Nice job! - Where and how did you get hold of dry ice ??? I may try this next time around cheers - STELTHY


----------



## abacadaba50 (May 27, 2011)

stelthy said:


> Nice job! - Where and how did you get hold of dry ice ??? I may try this next time around cheers - STELTHY


google dry ice and the area you live in, i've gotten some for parties from the local Hav-a-Bar ice cream distributer near me. kinda weird place, but it was the cheapest around.


----------



## SiRStonedAlot (Jun 8, 2011)

Holy shit, 
That is fn AWESOME man, I'm going to give this a try - I thought about doing that ever since I saw the dry ice dry sift method - figured it would make it so cold and work magic.
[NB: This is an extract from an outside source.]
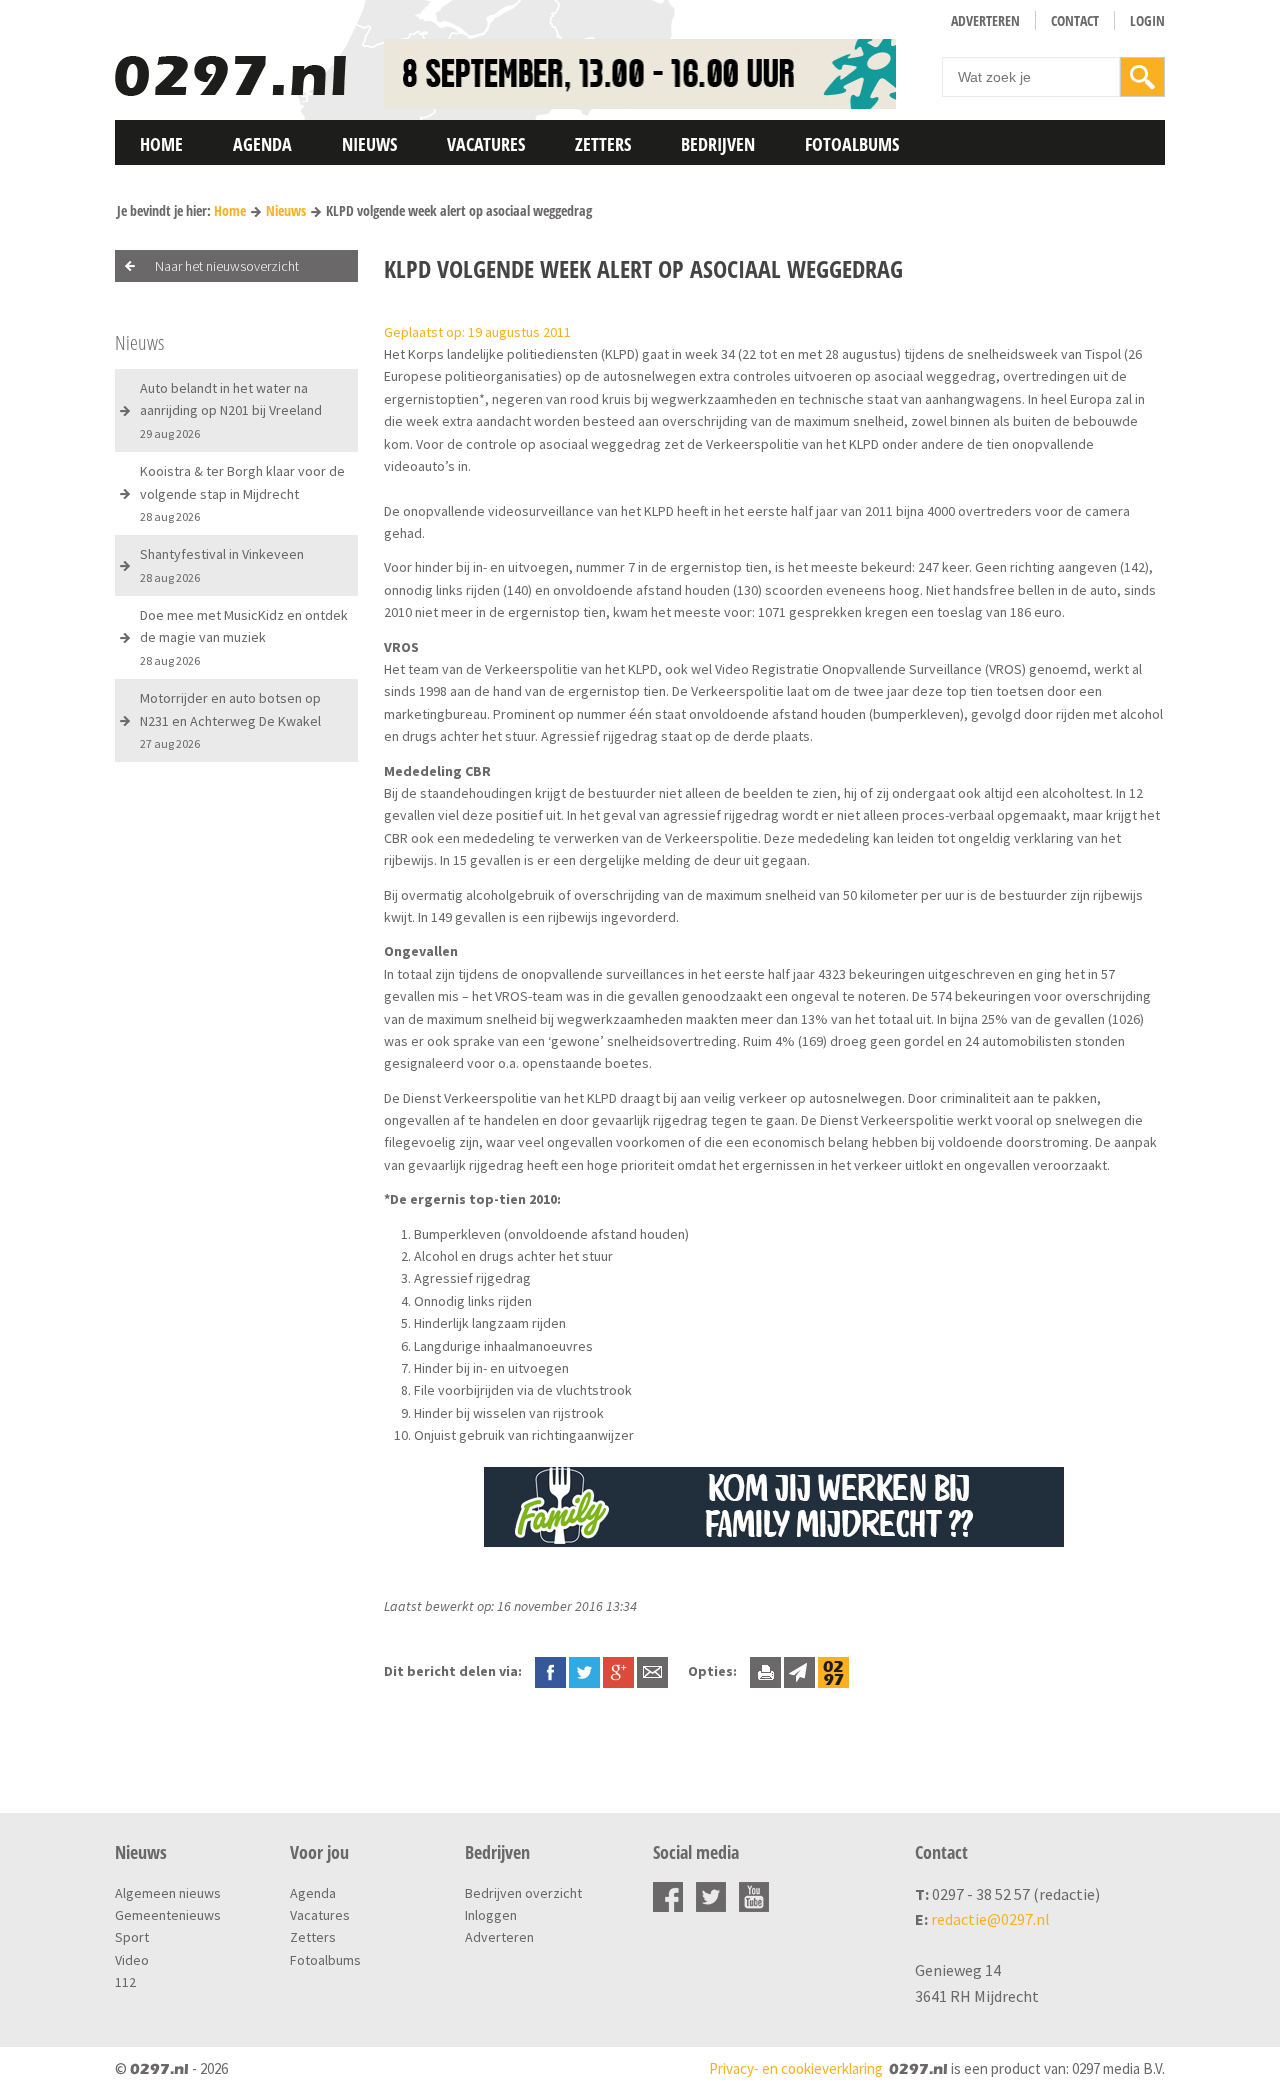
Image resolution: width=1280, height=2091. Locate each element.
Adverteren (985, 20)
Glad to see it did.


----------



## tefin (Aug 25, 2011)

i have not personaly done it but seen it done before with dry ice. just break dry ice up and use instead of water and ice will get realy cold and brake all the crystal off nicely


----------



## dukeanthony (Aug 25, 2011)

uHmm 

You do know there is a method that uses no water at all and Dry ice ........right?

You take the Dry Ice and your 73 or 38 bag shake the leaf around for a few minutes. Then sift the keefe onto a mirror.
Works really well and there is no drying involved or hours either


----------



## nornev775 (Jan 2, 2012)

Dry ice without water is amazing freeze your wet trim then put it into a bucket with dry ice. Let it sit and shake it up for 30 sec to a min. next throw on bubble bag and shake upside down onto a mirror for a couple minutes orpanda film the results and ease are amazing.


----------